January 17, 2007 at 1:25 PM

Virgin’s mobile TV struggling

The launch of a mobile TV service by Virgin Mobile in the U.K. three months ago is not doing well despite a £2.5 million advertising campaign, according to an article in The Guardian.

The service is the first time mobile television was launched in the U.K. using a broadcast delivery method. Other U.K. carriers provide mobile TV by streaming it to the phone. Sprint Nextel and Cingular Wireless have streaming services in the U.S., while Verizon Wireless just launched a broadcast TV service using Qualcomm mediaFLO technology.

Streaming video takes up a lot of the network capacity, whereas broadcast methods use different airwaves, freeing up valuable space.

And, because other U.S. carriers are planning to follow Verizon’s broadcast launch, perhaps the Guardian story will be a useful guide as to how things are going so far.

The Guardian reported that Virgin Mobile has sold far fewer than 10,000 Lobster handsets, the operator’s only commercial device compatible with the mobile TV service. As you may recall, the Lobster, aka “Trinity,” is an HTC phone loaded with the Windows Mobile operating system. The phone was unveiled at 3GSM during Steve Ballmer’s keynote in Barcelona last year.
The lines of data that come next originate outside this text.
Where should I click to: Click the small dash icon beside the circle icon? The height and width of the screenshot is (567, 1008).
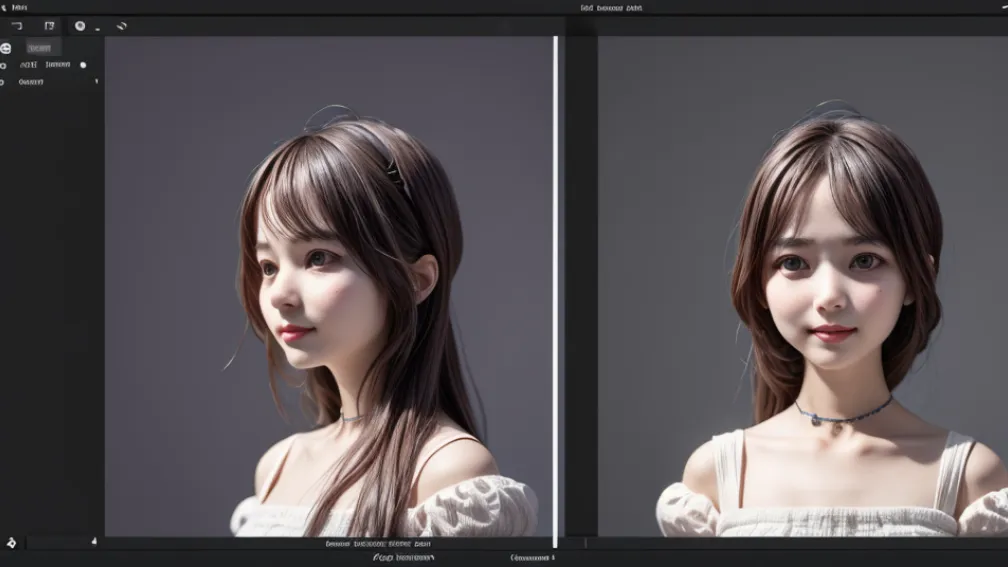point(98,30)
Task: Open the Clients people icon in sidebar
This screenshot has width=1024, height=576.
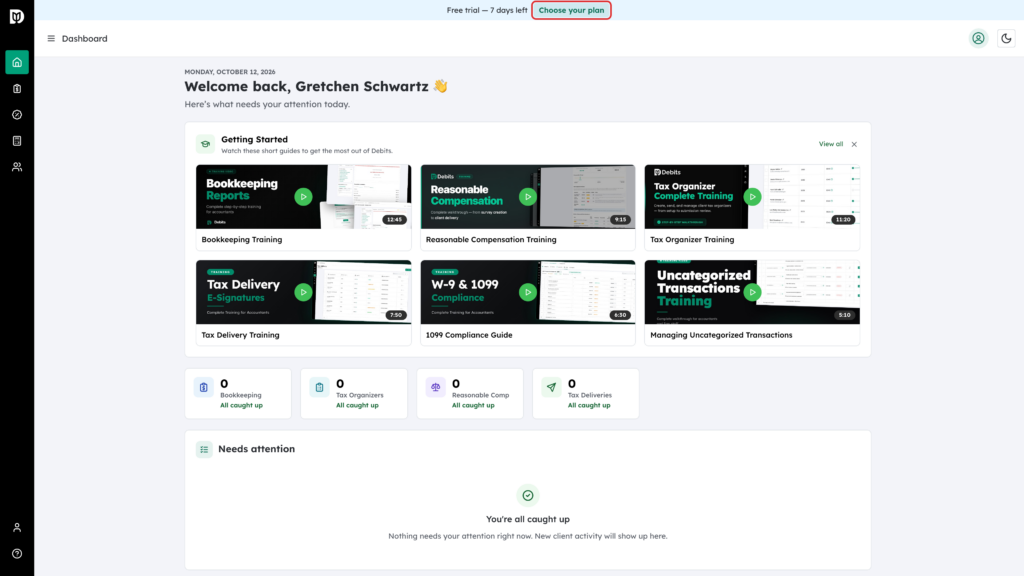Action: coord(17,167)
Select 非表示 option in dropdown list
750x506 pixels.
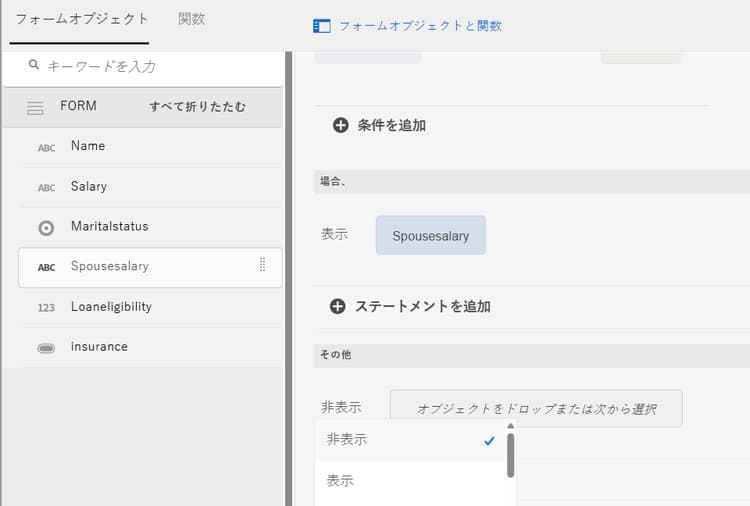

According to The Guardian, the reasons why the service hasn’t taken off are threefold. First, phones are style driven, so providing just one that has the service is a major flaw; the TV programming is limited compared with the competition that offers streaming TV; and finally, the service does not work well, if at all, while riding the London Underground, which would be a good time to watch TV.